Exercise -
Filter the data for lines with the word "JSON", then copy every line so identified.
------------------------------------------------
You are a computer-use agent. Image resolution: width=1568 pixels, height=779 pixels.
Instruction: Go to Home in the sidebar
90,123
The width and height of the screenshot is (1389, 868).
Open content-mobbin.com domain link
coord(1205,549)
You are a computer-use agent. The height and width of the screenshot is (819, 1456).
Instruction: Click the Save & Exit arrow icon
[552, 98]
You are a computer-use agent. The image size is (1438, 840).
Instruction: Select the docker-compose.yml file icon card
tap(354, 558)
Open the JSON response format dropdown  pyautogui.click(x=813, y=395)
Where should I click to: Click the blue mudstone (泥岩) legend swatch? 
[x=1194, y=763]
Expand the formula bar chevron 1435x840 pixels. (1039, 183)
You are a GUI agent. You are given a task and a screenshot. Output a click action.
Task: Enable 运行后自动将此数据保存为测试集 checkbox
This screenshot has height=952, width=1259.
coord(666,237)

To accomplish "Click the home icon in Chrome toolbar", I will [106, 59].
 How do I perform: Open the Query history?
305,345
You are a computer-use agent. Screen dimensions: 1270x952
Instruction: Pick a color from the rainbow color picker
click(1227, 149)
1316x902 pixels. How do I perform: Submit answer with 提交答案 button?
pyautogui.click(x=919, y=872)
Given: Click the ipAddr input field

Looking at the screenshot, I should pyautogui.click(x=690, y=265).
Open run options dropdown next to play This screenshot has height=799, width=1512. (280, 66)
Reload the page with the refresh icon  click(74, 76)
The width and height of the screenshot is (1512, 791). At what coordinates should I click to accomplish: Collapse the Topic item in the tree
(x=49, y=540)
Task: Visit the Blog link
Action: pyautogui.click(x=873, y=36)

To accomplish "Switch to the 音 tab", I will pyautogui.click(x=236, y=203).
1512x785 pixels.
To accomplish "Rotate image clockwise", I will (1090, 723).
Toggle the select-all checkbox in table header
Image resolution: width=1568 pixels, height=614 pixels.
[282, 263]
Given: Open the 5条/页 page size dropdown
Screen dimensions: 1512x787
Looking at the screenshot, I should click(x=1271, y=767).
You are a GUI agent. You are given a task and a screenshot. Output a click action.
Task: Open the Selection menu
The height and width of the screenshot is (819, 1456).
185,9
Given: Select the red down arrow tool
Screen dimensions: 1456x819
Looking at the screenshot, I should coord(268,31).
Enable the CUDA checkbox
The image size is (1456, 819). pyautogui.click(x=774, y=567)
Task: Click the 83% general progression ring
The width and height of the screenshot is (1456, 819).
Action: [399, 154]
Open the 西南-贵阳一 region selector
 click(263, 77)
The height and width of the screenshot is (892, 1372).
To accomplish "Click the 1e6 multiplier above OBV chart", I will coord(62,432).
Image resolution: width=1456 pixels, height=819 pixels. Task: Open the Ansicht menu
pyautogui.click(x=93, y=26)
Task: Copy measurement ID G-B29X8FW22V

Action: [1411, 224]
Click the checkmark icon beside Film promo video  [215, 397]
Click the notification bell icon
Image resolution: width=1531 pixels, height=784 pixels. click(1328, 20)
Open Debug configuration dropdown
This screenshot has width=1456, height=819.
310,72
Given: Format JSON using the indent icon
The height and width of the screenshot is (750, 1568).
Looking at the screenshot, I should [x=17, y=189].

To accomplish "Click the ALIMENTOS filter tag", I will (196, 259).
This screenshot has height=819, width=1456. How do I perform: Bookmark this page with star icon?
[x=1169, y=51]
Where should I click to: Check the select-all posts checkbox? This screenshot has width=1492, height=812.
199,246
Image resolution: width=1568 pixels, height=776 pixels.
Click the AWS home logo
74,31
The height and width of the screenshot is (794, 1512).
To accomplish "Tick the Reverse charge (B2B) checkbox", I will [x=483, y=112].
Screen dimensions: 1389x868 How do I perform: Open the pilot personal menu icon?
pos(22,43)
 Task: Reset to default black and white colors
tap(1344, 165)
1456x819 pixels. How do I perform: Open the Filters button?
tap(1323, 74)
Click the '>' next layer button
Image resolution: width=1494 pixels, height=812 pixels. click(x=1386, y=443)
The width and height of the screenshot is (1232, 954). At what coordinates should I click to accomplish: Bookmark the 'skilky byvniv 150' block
------------------------------------------------
Result of the task -
Open the JSON response format dropdown  pyautogui.click(x=813, y=395)
Given: Format JSON using the indent icon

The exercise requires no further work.